Proving that this sum $\sum\limits_{0 < k < \frac{2p}{3}} { p \choose k}$ is divisible by $p^{2}$

How does one prove that for a prime $p \geq 5$ the sum : $$\sum\limits_{0 < k < \frac{2p}{3}} { p \choose k}$$ is divisible by $p^{2}$.

Since each term of $\displaystyle \sum\limits_{0 < k < \frac{2p}{3}} { p \choose k}$ is divisible by $p$, only thing remains is to prove that the sum $$\sum\limits_{ 0 < k < \frac{2p}{3}} \frac{1}{p} { p \choose k}$$ is divisible by $p$.

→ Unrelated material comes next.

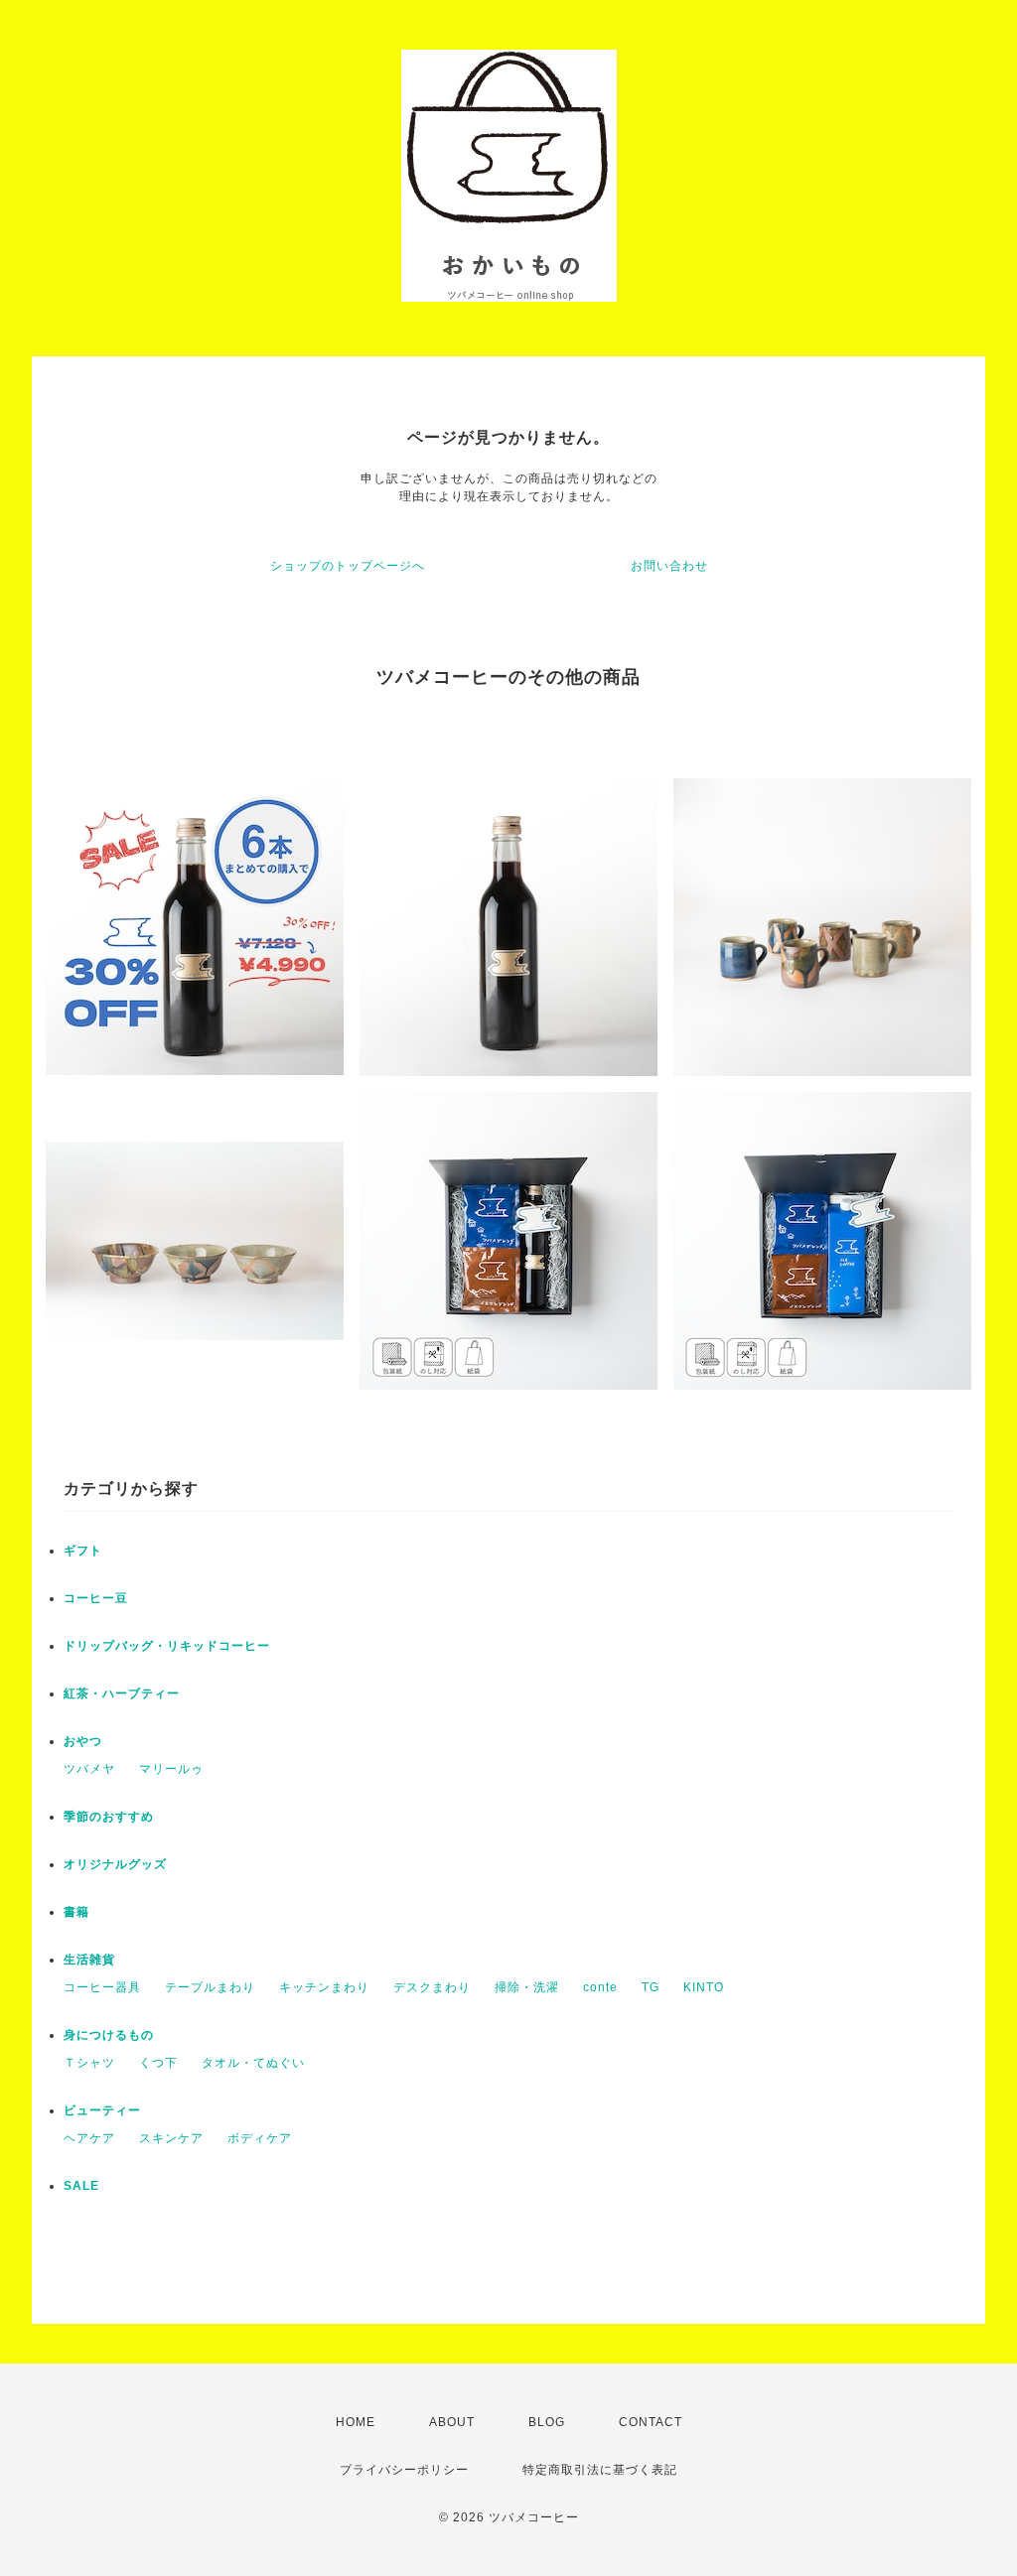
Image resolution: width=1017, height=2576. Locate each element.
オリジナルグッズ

How to evaluate this sum: $\displaystyle \frac{1}{p} { p \choose k} = \frac{(p-1)(p-2) \cdots (p-k+1)}{1 \cdot 2 \cdot 3 \cdots k}$

Solution 1:

Since we are working in the field $\mathbb{F}_p$ we can write

$$\frac{(p-1)(p-2) \cdots (p-k+1)}{1 \cdot 2 \cdots k}$$ as

$$\frac{(-1)(-2) \cdots (-(k-1))}{1 \cdot2 \cdots k}$$

= $$\frac{(-1)^{k-1}}{k}$$

Let $N = [\frac{2p}{3}]$ and $M = [\frac{N}{2}]$

Thus what we need is

$$ \sum_{k=1}^{N} \frac{(-1)^{k-1}}{k}$$ $$ = \sum_{k=1}^{N} \frac{1}{k} - 2 \sum_{k=1}^{M}\frac{1}{2k}$$ $$ =\sum_{k=M+1}^{N}\frac{1}{k}$$

Now $N+M+1 =p$ so we can rewrite as

$$\frac{1}{N} + \frac{1}{M+1} + \frac{1}{N-1} + \frac{1}{M+2} + \cdots = $$

$$\frac{p}{N(M+1)} + \frac{p}{(N-1)(M+2)} + \cdots $$

which is $0$.

There are $N-M$ terms, which is even, so each term gets paired off.

Solution 2:

From your last equation one gets $$\frac1p{p\choose k}\equiv(-1)^k\frac 1k\pmod p.$$ So the problem is equivalent to $$\sum_{0 < k < 2p/3}(-1)^k\frac1k\equiv0\pmod{p}.$$

The case $p=1979$ was set as the first problem at the 1979 IMO. The method used for this extends to all primes, and no doubt you can find solutions for the IMO problem out on the interweb.